**Directions**
Look through the data below and return each line where "Group" appears.

**Items from a dataset**

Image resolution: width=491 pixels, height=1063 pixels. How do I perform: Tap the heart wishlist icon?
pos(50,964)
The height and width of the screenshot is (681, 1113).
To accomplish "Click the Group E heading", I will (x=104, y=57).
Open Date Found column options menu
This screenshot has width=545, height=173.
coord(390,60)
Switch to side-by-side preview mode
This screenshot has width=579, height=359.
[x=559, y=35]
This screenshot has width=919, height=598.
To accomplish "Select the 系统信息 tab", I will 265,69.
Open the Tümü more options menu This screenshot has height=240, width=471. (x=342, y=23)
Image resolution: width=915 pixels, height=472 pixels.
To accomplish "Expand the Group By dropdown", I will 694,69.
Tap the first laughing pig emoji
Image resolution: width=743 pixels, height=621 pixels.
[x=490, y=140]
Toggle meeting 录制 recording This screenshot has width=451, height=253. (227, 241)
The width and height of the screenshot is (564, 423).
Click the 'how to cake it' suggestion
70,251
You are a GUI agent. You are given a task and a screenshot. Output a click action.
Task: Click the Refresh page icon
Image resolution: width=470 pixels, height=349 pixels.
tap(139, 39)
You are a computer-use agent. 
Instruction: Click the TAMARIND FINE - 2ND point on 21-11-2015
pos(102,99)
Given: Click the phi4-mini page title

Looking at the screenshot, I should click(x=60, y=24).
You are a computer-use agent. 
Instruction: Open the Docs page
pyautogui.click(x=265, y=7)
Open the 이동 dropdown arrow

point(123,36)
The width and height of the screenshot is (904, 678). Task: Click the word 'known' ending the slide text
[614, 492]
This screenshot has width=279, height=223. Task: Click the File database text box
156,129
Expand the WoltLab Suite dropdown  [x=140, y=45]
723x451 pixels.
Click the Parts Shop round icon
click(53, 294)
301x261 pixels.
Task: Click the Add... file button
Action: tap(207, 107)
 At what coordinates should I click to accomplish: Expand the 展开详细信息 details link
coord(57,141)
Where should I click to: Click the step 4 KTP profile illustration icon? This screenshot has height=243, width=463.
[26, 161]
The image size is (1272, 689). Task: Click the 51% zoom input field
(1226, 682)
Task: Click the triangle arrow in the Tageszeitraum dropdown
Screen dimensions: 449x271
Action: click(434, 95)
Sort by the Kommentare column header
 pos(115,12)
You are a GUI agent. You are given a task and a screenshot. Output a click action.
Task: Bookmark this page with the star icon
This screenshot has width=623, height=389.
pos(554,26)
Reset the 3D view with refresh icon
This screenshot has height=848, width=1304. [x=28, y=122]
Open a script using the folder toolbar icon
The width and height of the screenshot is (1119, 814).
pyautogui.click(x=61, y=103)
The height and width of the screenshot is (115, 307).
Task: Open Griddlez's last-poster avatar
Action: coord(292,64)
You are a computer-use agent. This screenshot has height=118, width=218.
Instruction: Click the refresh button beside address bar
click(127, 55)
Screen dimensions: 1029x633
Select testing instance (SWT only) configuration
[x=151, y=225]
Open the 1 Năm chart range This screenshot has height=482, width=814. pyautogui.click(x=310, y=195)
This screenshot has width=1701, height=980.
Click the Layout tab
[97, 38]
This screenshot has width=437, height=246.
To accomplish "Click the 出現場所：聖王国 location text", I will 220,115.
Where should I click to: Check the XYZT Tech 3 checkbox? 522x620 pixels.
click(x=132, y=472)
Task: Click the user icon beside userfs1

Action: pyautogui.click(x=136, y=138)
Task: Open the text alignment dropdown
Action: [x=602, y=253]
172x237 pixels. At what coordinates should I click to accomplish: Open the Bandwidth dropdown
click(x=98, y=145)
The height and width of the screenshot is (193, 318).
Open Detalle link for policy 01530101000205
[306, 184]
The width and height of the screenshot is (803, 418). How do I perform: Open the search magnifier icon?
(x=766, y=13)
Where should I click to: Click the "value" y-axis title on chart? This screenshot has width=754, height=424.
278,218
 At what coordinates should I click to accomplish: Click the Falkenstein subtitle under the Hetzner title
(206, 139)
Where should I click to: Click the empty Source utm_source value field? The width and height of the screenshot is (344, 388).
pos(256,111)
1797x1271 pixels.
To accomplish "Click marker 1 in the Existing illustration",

**Result of this task**
To accomplish "Click the Group E heading", I will (x=104, y=57).
To accomplish "Expand the Group By dropdown", I will 694,69.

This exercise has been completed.